• **Exercise tasks**
- 1) In the podcast transcript below, rewrite the paragraph beginning "Welcome to the China in the World podcast" as a single shorter sentence that keeps its main facts.
- 2) Answer these questions from the podcast transcript below, one line each:
(a) Where will the meeting between Biden and Xi Jinping take place?
(b) Where is Ian Chong during the interview?
(c) At which university is Ian Chong an associate professor of political science?
- 3) For each statement, say whether it agrees with the podcast transcript below. Answer yes or no and quote the deciding words.
(a) Ian Chong is a resident scholar at Carnegie China.
(b) Nationalism is one of the focuses of Ian Chong's research.
(c) Ian Chong hosts the podcast.

Welcome to the China in the World podcast, a series of discussions examining China's foreign policy and shifting engagement with the world. The China in the World podcast is brought to you by Carnegie China and hosted by me, Paul Hanley. Welcome back to Carnegie China's China in the World podcast.
For this episode, I'm delighted to welcome Dr. Ian Chong, non-resident scholar at Carnegie China and associate professor of political science at the National University of Singapore, to discuss the upcoming meeting between U.S. President
Biden and Chinese President Xi Jinping on the sidelines of APEC in San Francisco. Before I dive into the interview, let me first introduce Ian. As I mentioned, Ian is a non-resident scholar at Carnegie China, where he looks at U.S.-China dynamics in Southeast Asia and the broader Asia Pacific.
at the National University of Singapore, where he works as an associate professor of political science. His research covers the intersection of international and domestic politics with a focus on the externalities of major power competition, nationalism, regional order, security, contentious politics, and state formation. He writes often and publishes comments widely on U.S.-China relations,
Security and Order in Northeast Asia and Southeast Asia, Cross-Strait Relations and Taiwan Politics. Ian, thanks for joining the podcast. Really appreciate it. I know I'm talking to you while you're in Taiwan, and you've got a busy schedule there, so I appreciate you joining. Absolutely. My pleasure.

• **Listed entries**
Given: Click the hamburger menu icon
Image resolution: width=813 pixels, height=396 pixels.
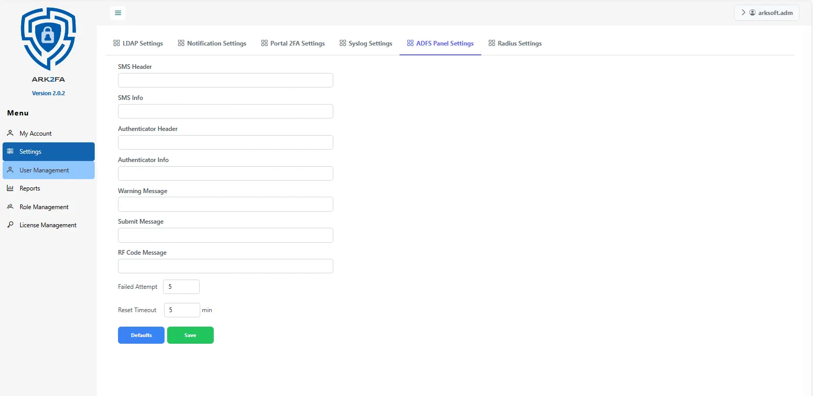Looking at the screenshot, I should (x=118, y=13).
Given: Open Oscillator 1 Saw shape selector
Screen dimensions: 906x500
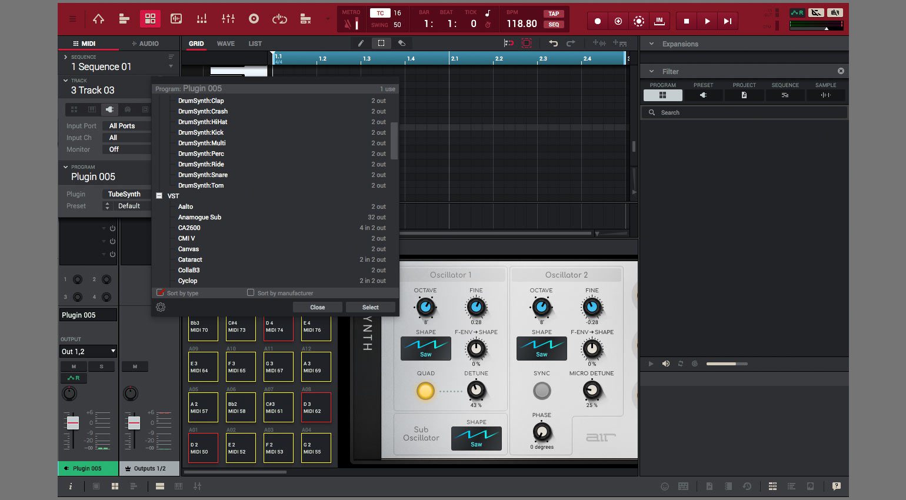Looking at the screenshot, I should [x=425, y=349].
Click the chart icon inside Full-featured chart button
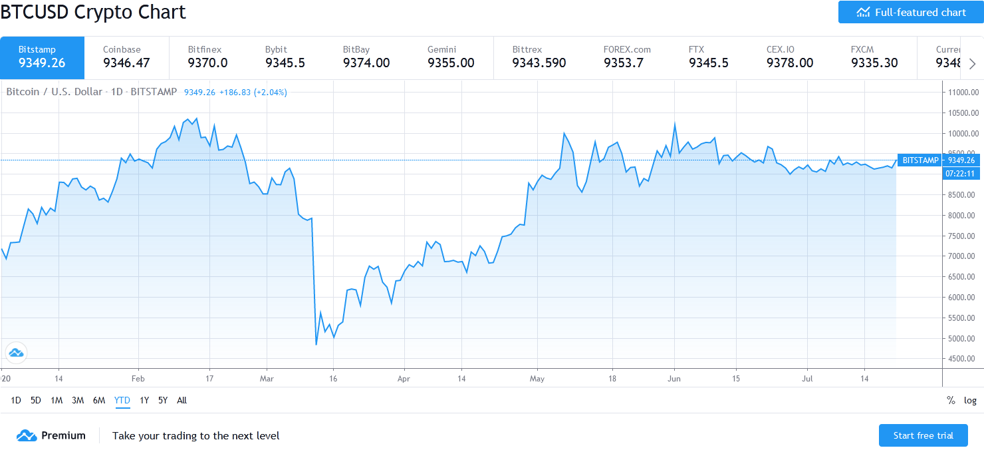 [862, 11]
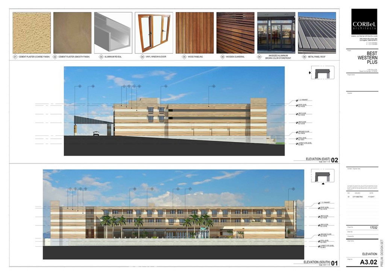385x275 pixels.
Task: Click the East elevation key plan icon
Action: (x=322, y=73)
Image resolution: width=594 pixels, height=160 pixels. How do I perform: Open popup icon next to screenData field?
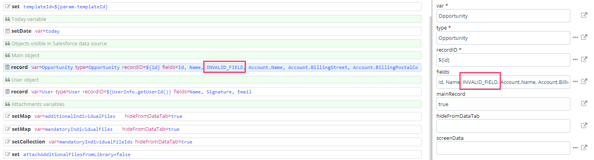(584, 148)
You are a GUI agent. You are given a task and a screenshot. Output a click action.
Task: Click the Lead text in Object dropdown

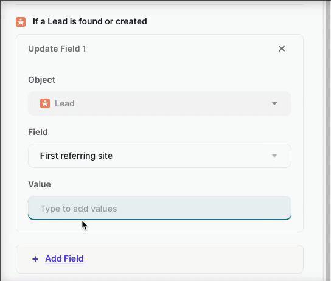click(64, 103)
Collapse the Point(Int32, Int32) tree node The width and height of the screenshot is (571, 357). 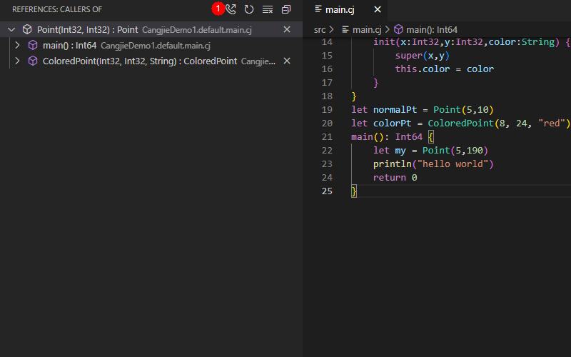point(11,30)
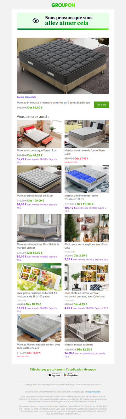Click the eye icon in the banner
Viewport: 126px width, 419px height.
(x=36, y=20)
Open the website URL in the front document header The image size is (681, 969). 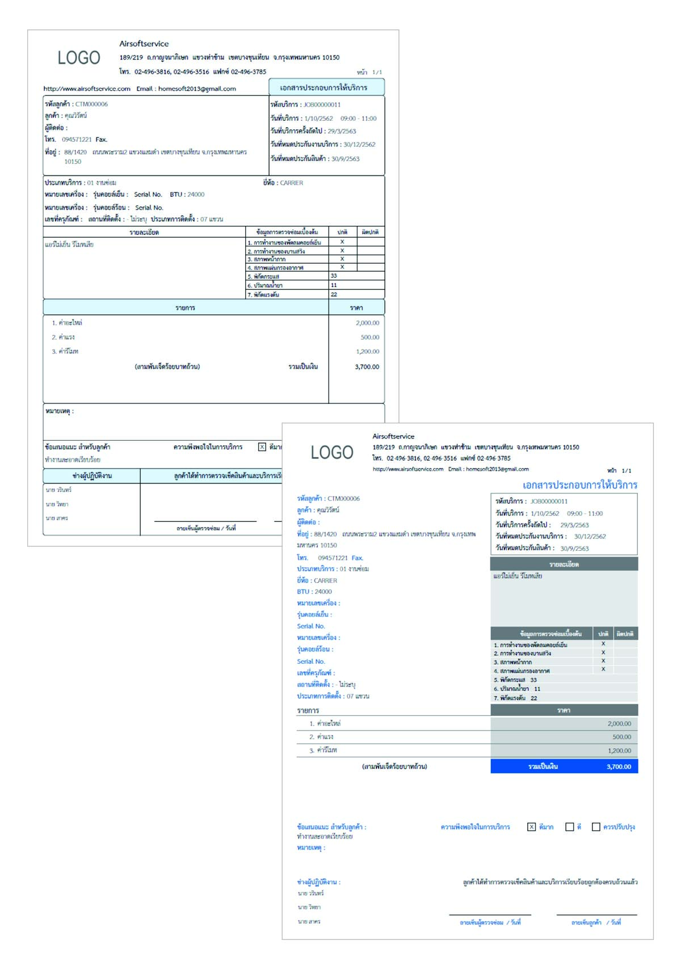407,469
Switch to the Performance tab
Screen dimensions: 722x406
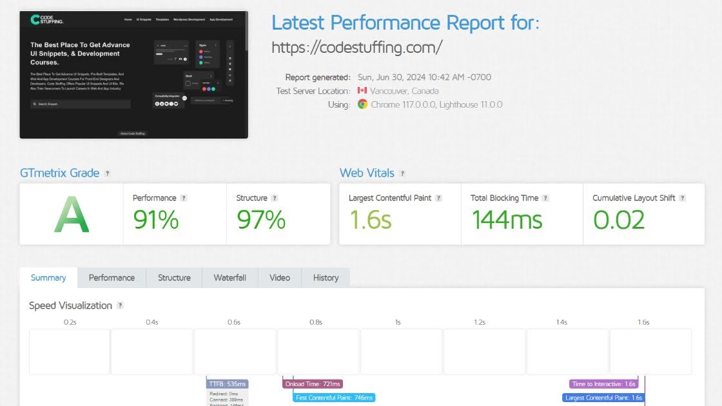[x=112, y=278]
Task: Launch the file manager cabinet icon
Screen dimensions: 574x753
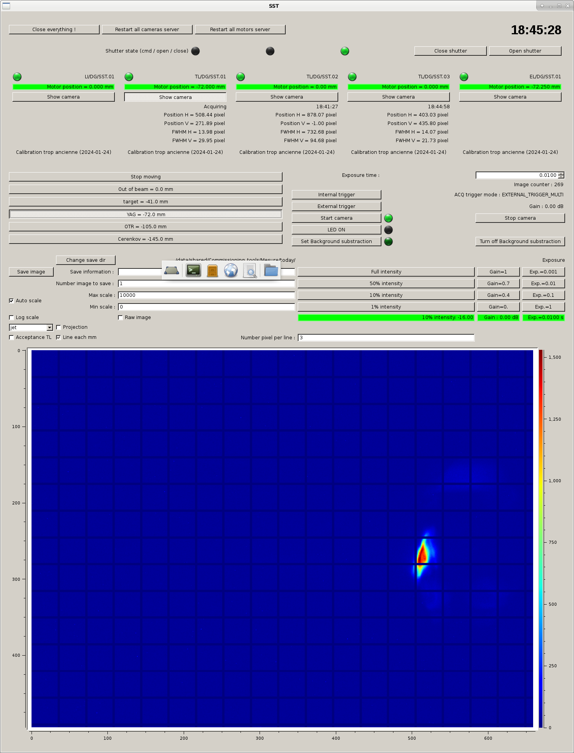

• **Solved tasks**
- 1) The China in the World podcast, a Carnegie China series hosted by Paul Hanley, discusses China's foreign policy and its shifting engagement with the world.

- 2)
(a) On the sidelines of APEC in San Francisco.
(b) In Taiwan.
(c) The National University of Singapore.

- 3)
(a) No: "non-resident scholar at Carnegie China"
(b) Yes: "with a focus on the externalities of major power competition, nationalism, regional order, security, contentious politics, and state formation"
(c) No: "hosted by me, Paul Hanley"